Vacation hopeful:  If we arrive about 8AM from LAX on American -- would we run into the cruise mobs?  My thoughts were to get our luggage and get to the Southwest terminal via shuttle, check in our luggage -- which we would then have 3-4 hours before takeoff to Tampa.  Would that logic work ok?


----------



## vacationhopeful (Sep 5, 2012)

Cathy,
You will be fine IF you keep focused on these items: get your luggage, get to shuttle, get to Terminal 1, check your bags with SWA and go thru security as you have 3+ hours. 

There is going to be a lot of very tired people who slept too little (just like you), who are carrying too many carry ons, and travelling with a bunch of hungover family (or friends) who they have just spent a week with and want them all to go away. See, you will be in much better shape to handle stuff!

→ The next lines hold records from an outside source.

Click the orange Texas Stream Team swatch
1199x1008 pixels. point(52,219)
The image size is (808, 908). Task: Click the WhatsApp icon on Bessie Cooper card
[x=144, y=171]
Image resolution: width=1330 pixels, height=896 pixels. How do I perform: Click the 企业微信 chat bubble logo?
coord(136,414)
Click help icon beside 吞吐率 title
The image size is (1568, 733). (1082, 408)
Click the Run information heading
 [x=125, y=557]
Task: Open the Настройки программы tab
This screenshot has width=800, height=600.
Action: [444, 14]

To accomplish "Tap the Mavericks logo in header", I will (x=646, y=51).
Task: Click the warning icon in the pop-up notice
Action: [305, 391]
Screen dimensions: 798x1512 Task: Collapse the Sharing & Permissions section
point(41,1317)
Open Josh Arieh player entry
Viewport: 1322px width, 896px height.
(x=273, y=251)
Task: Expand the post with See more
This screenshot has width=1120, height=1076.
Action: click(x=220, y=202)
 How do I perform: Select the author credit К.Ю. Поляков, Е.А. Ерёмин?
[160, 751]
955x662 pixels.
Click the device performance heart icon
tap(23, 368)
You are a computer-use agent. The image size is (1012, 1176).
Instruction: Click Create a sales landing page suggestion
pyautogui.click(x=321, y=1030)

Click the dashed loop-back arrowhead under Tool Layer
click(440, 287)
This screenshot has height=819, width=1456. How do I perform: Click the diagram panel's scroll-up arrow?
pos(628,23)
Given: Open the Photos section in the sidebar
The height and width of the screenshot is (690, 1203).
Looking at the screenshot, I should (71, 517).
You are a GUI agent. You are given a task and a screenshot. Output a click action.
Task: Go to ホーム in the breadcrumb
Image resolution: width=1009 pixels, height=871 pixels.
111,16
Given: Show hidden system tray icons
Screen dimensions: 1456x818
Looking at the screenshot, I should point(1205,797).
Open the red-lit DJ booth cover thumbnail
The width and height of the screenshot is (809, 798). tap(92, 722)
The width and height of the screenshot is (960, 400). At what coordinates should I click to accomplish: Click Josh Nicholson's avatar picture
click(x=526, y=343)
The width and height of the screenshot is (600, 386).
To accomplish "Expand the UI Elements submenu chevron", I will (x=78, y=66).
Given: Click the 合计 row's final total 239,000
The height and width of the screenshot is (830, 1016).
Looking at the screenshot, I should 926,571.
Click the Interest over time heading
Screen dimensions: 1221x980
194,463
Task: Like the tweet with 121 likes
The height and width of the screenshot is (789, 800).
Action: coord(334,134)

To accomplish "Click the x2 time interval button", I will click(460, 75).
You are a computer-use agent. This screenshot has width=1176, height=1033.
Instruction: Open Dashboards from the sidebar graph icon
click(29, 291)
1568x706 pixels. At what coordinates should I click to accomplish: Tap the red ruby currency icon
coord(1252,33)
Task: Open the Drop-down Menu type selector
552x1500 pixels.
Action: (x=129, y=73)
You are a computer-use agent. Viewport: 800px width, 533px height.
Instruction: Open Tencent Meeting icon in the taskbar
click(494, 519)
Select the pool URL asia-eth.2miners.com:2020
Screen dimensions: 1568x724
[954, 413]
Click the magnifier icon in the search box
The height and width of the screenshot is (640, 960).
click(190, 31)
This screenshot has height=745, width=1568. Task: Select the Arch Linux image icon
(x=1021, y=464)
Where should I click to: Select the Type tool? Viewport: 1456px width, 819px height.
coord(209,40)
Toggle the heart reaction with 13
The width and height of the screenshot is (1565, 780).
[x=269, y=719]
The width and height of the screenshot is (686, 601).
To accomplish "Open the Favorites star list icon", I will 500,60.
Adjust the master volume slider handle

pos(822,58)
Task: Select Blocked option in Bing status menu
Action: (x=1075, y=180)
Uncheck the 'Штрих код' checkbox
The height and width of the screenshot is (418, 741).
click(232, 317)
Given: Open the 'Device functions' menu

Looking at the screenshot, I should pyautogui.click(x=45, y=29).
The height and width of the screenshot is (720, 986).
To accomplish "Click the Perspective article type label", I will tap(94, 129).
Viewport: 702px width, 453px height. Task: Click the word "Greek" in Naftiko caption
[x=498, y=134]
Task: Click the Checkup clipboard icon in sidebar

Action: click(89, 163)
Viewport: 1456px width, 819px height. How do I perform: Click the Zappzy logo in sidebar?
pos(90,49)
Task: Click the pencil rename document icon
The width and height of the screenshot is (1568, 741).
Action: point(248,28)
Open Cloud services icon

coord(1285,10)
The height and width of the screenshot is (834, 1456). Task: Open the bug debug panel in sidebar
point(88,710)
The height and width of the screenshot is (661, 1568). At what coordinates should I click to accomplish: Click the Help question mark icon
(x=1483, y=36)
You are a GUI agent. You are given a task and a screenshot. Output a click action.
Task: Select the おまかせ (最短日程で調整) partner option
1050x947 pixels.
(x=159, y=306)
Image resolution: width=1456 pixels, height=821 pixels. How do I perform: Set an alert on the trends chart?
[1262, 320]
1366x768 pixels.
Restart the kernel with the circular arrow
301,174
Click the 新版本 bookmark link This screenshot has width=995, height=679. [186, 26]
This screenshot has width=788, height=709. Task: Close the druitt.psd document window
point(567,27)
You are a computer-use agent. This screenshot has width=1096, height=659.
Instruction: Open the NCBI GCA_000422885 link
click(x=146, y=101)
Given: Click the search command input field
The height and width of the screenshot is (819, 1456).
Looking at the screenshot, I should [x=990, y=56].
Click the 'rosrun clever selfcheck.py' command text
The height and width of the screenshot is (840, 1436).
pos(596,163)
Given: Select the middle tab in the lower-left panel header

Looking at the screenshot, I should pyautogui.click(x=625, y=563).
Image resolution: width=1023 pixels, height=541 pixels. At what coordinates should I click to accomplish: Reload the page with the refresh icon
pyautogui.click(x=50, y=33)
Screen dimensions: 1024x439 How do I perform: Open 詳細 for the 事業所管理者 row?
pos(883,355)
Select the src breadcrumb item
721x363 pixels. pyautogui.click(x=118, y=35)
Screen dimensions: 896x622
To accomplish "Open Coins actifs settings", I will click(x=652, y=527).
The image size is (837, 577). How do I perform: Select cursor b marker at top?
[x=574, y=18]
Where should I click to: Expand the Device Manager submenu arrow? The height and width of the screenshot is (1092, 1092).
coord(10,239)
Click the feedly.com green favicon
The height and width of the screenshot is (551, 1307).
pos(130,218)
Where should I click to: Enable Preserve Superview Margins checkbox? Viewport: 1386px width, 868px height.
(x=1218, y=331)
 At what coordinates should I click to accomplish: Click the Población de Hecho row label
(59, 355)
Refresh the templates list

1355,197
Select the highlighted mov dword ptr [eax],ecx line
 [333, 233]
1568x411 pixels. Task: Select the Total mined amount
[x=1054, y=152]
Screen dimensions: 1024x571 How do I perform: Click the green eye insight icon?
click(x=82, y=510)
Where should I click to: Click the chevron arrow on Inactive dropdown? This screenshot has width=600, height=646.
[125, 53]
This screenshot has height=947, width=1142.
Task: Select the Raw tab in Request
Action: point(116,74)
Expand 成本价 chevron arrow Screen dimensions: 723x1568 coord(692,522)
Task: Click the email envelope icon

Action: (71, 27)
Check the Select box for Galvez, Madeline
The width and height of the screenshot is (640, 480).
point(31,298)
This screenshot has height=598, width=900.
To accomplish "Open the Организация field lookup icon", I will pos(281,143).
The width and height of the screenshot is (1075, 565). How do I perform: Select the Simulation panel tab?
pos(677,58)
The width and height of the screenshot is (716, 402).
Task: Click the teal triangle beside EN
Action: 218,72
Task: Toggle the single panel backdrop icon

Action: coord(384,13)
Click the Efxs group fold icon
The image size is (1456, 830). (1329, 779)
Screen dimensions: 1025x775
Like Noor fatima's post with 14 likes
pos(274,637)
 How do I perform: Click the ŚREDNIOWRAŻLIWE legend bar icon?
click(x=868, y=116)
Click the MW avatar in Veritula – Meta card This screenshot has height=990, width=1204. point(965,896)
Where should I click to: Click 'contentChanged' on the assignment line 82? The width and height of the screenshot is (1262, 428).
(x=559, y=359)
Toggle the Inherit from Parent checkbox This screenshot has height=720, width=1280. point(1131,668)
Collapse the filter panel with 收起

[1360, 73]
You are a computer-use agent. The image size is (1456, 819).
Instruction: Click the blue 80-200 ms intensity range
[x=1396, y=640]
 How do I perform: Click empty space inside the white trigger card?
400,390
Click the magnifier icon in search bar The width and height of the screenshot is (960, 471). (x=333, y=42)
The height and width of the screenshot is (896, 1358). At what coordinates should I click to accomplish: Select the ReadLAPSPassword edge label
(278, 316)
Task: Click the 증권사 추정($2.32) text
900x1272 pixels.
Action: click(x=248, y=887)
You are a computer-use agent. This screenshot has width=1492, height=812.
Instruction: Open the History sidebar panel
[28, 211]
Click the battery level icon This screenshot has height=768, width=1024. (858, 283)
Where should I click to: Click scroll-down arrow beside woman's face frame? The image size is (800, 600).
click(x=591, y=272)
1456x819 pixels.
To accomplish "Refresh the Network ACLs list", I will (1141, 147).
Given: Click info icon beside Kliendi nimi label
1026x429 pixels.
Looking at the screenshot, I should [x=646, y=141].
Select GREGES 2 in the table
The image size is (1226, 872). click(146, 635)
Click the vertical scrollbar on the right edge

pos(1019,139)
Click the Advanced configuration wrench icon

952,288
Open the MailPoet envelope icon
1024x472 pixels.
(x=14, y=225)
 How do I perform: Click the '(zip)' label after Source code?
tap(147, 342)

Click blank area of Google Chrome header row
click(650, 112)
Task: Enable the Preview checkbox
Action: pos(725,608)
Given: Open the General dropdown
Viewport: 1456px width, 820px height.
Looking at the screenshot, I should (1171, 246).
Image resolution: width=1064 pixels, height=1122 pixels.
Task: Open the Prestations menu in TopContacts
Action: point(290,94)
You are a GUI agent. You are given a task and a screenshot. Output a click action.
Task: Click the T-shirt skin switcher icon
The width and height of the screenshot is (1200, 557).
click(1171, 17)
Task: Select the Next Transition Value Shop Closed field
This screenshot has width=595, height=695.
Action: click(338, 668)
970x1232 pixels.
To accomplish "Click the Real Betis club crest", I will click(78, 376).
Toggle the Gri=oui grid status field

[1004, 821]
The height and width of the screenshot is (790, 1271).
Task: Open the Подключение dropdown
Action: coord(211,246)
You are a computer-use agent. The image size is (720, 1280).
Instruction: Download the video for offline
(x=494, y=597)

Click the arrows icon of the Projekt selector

It will take til 1PM or later for the cruise people to be gone; but all those going out that afternoon or tomorrow will be arriving on those inbound flights.

FLL is a busy place, particularily with cruise people (in and out bound), business people, local residents, and many of us timesharers who spend way too many weeks escaping the cold in South Florida.


----------



## MULTIZ321 (Sep 13, 2012)

MULTIZ321 said:


> I couldn't find the Flight info and Gate info on my Gate Guru App, so I emailed the developers.  Received a reply that Flight Info is not available on Android devices. Their other features such as restaurants, shops and airport maps were available.
> 
> So, I input my data on the Flight Smart App which is fully functional on Android.
> 
> ...



Flight Smart worked like a charm on my recent trip to Jackson, WY (JAC) from Fort Lauderdale International Airport (FLL) via Dallas Fort Worth (DFW). When approaching the landing in DFW, an American Airlines crew member announced connecting gates. For connections that were not on the list (JAC was not), they announced to check the Flight Status Monitor in the terminal.  Flight Smart told me our connecting gate - had to use Sky Train to get from D Terminal to A Terminal. Since this was the first time I had used Flight Smart, I did check the terminal monitor first which had the same information as Flight Smart.

So for Android users, I give a thumbs up to Flight Smart.


Richard


----------